Former Mariner Brandon Morrow, now with the Toronto Blue Jays, would have been entitled to have a similar reaction on Aug. 8 of last year. Pitching against the Tampa Bay Rays in Toronto, Morrow had a no-hitter going with two outs in the ninth inning, before Evan Longoria dribbled a grounder the other way that trickled out of the glove of diving second baseman Aaron HIll, who had no play. The official scorer immediately — and correctly, in the judgment of most — ruled a hit. Morrow regrouped and struck out Dan Johnson to end the game — his 17th strikeout. He had walked two, and one batter reached on an error.

“I had great fastball and great slider, and then was locating both well,” Morrow told me the other day when I was in Jays camp in Dunedin, Florida. “That putaway slider was the best, probably, I’d ever had. I kept getting guys to swing at balls in the dirt.”


Here’s how he described Longoria’s hit to me: “It was a soft grounder through the right side. Longoria hit a fastball down, off the end, it was on the ground the whole way, the whole way, the whole way. Aaron Hill dove, and it just hit off his glove. But it was a hit.”

I asked him if that hit keeps him up at night. He is one of just four players since 2000 to lose a no-hitter with two outs in the ninth, the others being Armando Galarraga (last year’s botched call on a would-be perfect game against the Indians), Boston’s Curt Schilling against the A’s in 2007, and the Yankees’ Mike Mussina against the Red Sox in 2001 (also a perfect game bid).

“No, no. It doesn’t, like, haunt me in my sleep or anything,” Morrow said. “I was OK with it. I took solace in the fact it was my first shutout, first complete game, struck out 17 guys. It’s something I can draw on, definitely. Absolutely.”

Morrow’s one-hitter, by the way, is tied for the fourth-highest total of any nine-inning game since 1920 (regular season) on Bill James’ Game Score,” a metric which rates the effectiveness of individual games.

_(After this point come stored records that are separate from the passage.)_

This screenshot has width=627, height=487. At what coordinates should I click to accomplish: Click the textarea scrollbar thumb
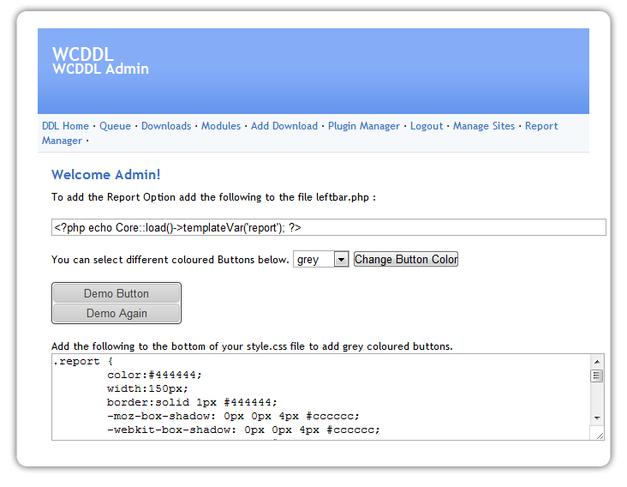pos(598,376)
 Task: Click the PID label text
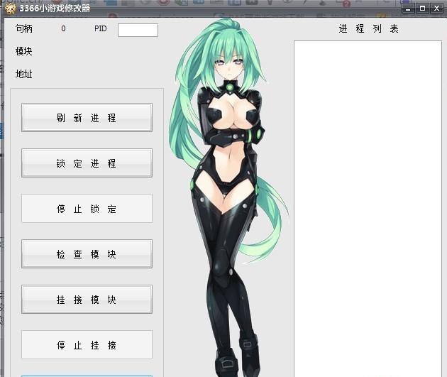[x=100, y=29]
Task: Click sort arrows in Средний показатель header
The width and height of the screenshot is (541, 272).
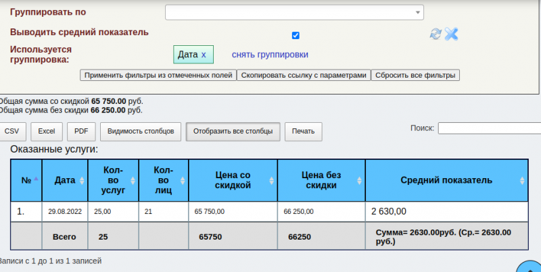Action: click(x=522, y=180)
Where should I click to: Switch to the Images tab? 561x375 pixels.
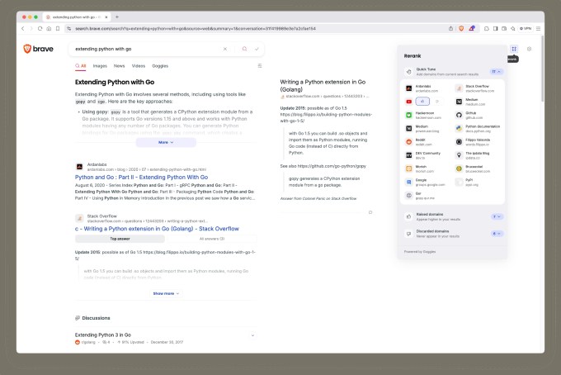pos(99,65)
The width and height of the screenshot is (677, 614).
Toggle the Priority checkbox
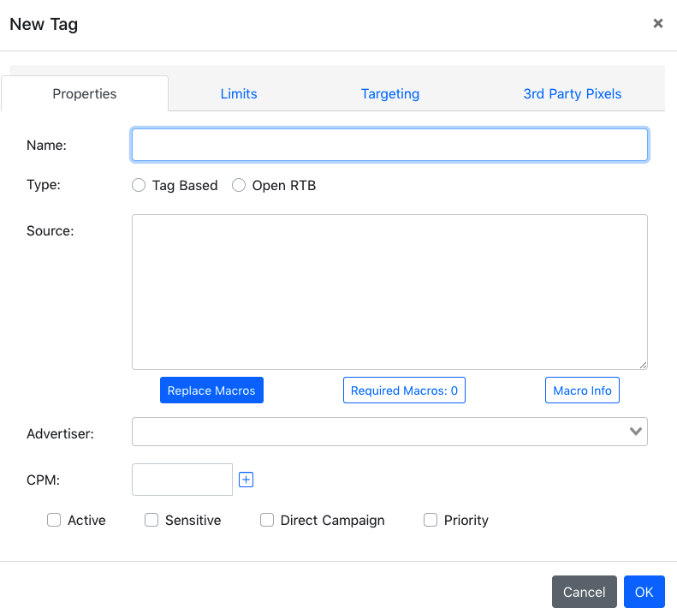[431, 520]
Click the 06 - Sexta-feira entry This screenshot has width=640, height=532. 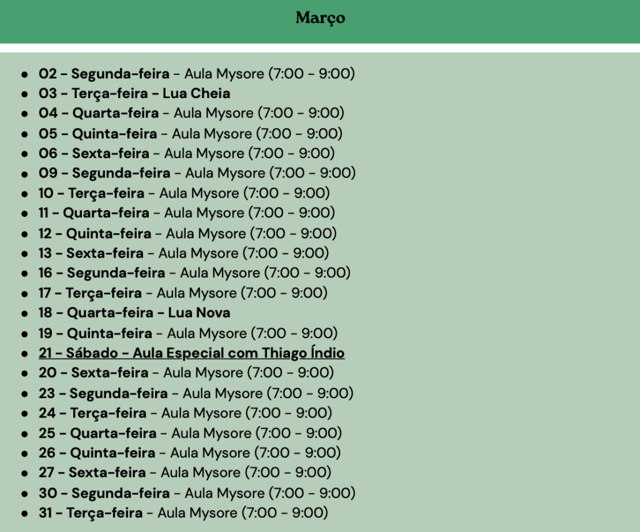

He scores a 100, tied with Randy Johnson’s perfect game of 2004. The three above him are Kerry Wood’s 20-strikeout game against Houston in 1998 (105), Nolan Ryan’s seventh and final no-hitter against Toronto in 1991 (101), and our friend Sandy Koufax’s perfect game against the Cubs in 1965 (101).

Then, today, while in Mets camp, R.A. Dickey reflected a bit on his own near no-hitter in 2010, which occurred just five days after Morrow’s masterpiece. Facing the Phillies at Citi Field in New York, Dickey threw a one-hit shutout in a 1-0 victory over Philadlephia. The lone hit by the Phillies, a lineup populated that night by hitters like Jimmy Rollins, Jayson Werth, Raul Ibanez and Shane Victorino, was collected by the pitcher, Cole Hamels. It was a blooper to right in the sixth inning, and Dickey would say after the game, only half-joking,that if right fielder Jeff Francoeur had fired to first, they might have nailed Hamels and preserved the no-hitter. The Mets still have not had a no-hitter thrown by one of their pitchers in their 48-year history.

“I told somebody this after the game, it’s probably the only game my whole career, maybe, I threw a game without a regret,” Dickey told me today. “I gave a hit to the pitcher, Cole Hamels. When I threw it, it was a great knuckleball, a first-pitch knuckleball. He hit it off the end of the bat. That’s baseball. I don’t regret it. I threw it right, it felt right. He put the end of the barrel on it, and it found a hole. It was a good pitch.”

As with Morrow, it was the first shutout and first complete game of Dickey’s career, easing the pain of the lost no-no. It was deja vu for Dickey, who in April, while still in the minors at Triple-A Buffalo, gave up a hit to the first batter, then retired the next 27 in a row. To Dickey, who came up in May and established himself as one of the Mets’ top starters (earning a two-year contract), it’s testimony to how confounding a good knuckleball can be.

“You do it once, you can say, ‘Oh, he had a good day.’ You do it a few times, or two times, and you know there’s something more to it. I think that is a pitch that when you throw it consistently correct, it can wreak some havoc, which is what happened. There’s a place for it. But it’s hard to do.”